Todo esto lo saben muy bien los equipos de campaña, los asesores de imagen, los expertos en comunicación política y los medios que juegan a ser partidos políticos. La política contemporánea no se dirige a nuestra razón, sino a nuestras emociones y a nuestros sesgos. Sabe que el miedo paraliza y fideliza, que la indignación viraliza y que la identidad ciega. Sabe que nos sentimos más cómodos en una trinchera que en un terreno abierto. Por eso los discursos políticos son cada vez más simplistas, más emocionales, más binarios. No porque la realidad lo sea, sino porque nuestra mente tribal lo prefiere así.

Y no es casualidad que esto se agudice en tiempos de incertidumbre. Cuando no entendemos lo que pasa —crisis económica, pandemia, guerra, inteligencia artificial—, no buscamos respuestas complejas, buscamos certezas rápidas. No queremos más preguntas, queremos seguridades. Aunque sean falsas. Aunque nos infantilicen. Aunque nos las vendan quienes han provocado los problemas que ahora prometen resolver.

Aquí es donde podría escribirse un panfleto derrotista y resignado. Pero no. Porque lo fascinante de todo esto es que sabemos cómo funciona nuestra mente. Y, a diferencia de otros momentos históricos, hoy tenemos herramientas para comprender nuestros sesgos, neutralizarlos y mejorar nuestras decisiones individuales y colectivas.

La neurociencia, la psicología cognitiva y la filosofía práctica nos han enseñado que, aunque no podemos dejar de tener sesgos, sí podemos aprender a corregirlos. La clave está en diseñar entornos —educativos, mediáticos, institucionales— que promuevan la autocrítica, el pensamiento complejo y la duda razonable. Y, sobre todo, que nos enseñen a pensar mejor, no solo a opinar más. Porque una ciudadanía crítica no nace de leer muchos titulares, sino de leerlos con una mirada atenta. No surge de tener muchas opiniones, sino de saber de dónde vienen y por qué las sostenemos. Pensar mejor es una forma de resistencia. Y también de esperanza.

Sí, vivimos tiempos difíciles. Sí, nuestra mente tiene trampas. Pero también tenemos conciencia de ello. Y esa es nuestra ventaja evolutiva más poderosa: la capacidad de darnos cuenta de nuestras limitaciones y superarlas, ya que, siendo parte del problema, podemos observar nuestros errores de pensamiento y corregir el rumbo.

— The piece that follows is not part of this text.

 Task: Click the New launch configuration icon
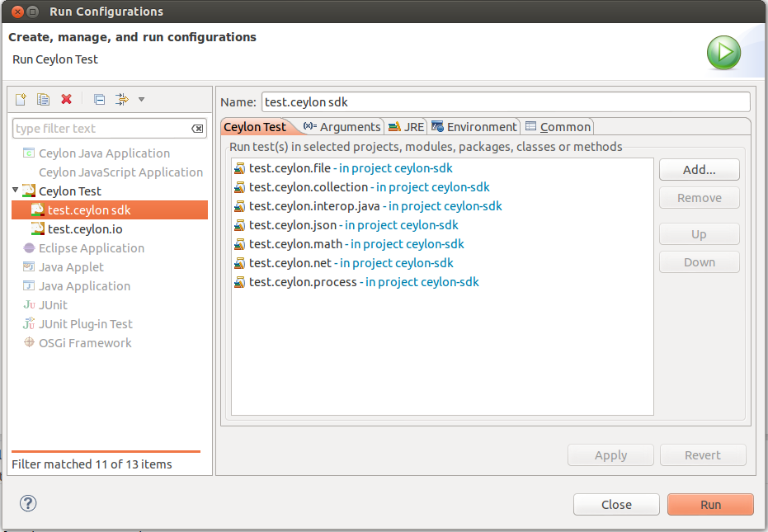tap(21, 100)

Por eso, la crítica a nuestros sesgos no debe servir para despreciar a los demás o para encerrarnos aún más en la superioridad moral de “los que piensan bien”, sino para abrir espacios de reflexión compartida. Para preguntarnos, con humildad: ¿y si yo también estoy equivocado? ¿Y si he comprado un relato porque me hacía sentir bien, no porque fuera cierto? La salida no es el cinismo, sino la curiosidad. No es el dogmatismo, sino la disposición a escuchar. No es el culto a la identidad, sino la búsqueda de la verdad. Y esa verdad es que la democracia necesita personas que piensen, no solo que voten.

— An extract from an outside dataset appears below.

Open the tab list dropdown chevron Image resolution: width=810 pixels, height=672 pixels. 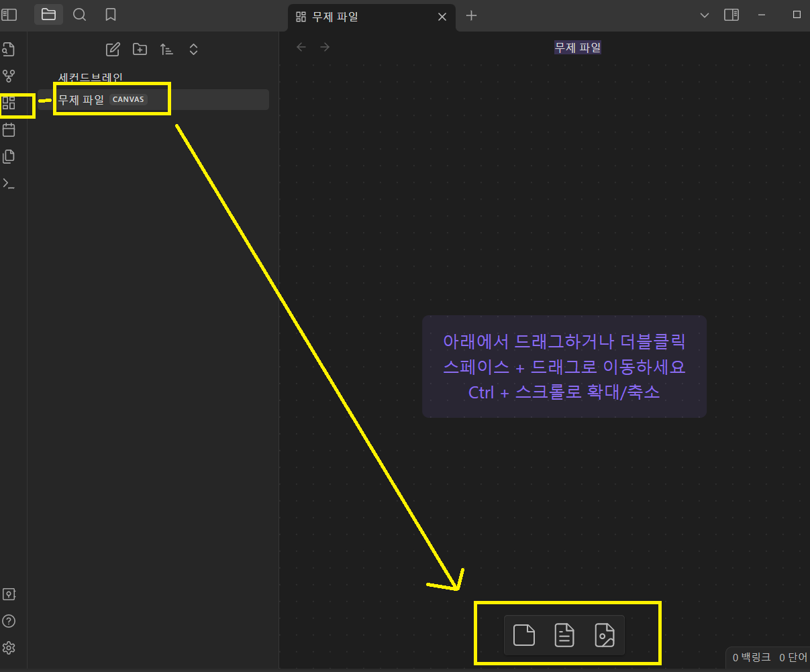pos(705,15)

Si queremos una política mejor, si queremos superar la idiocracia, no basta con cambiar a los políticos, a los idiotas. Tenemos que cambiar nuestra forma de estar en la política. Eso empieza en las conversaciones cotidianas, en las redes sociales, en las aulas, en los bares. En dejar de buscar razones para tener razón, y empezar a buscar razones para entender. Porque entender es el primer paso para transformar. Y tal vez, si somos capaces de ese esfuerzo colectivo —incómodo, exigente, pero profundamente humano-, descubramos que otra política es posible. Y no porque alguien nos la prometa, sino porque nosotros habremos aprendido a exigirla. Y a construirla.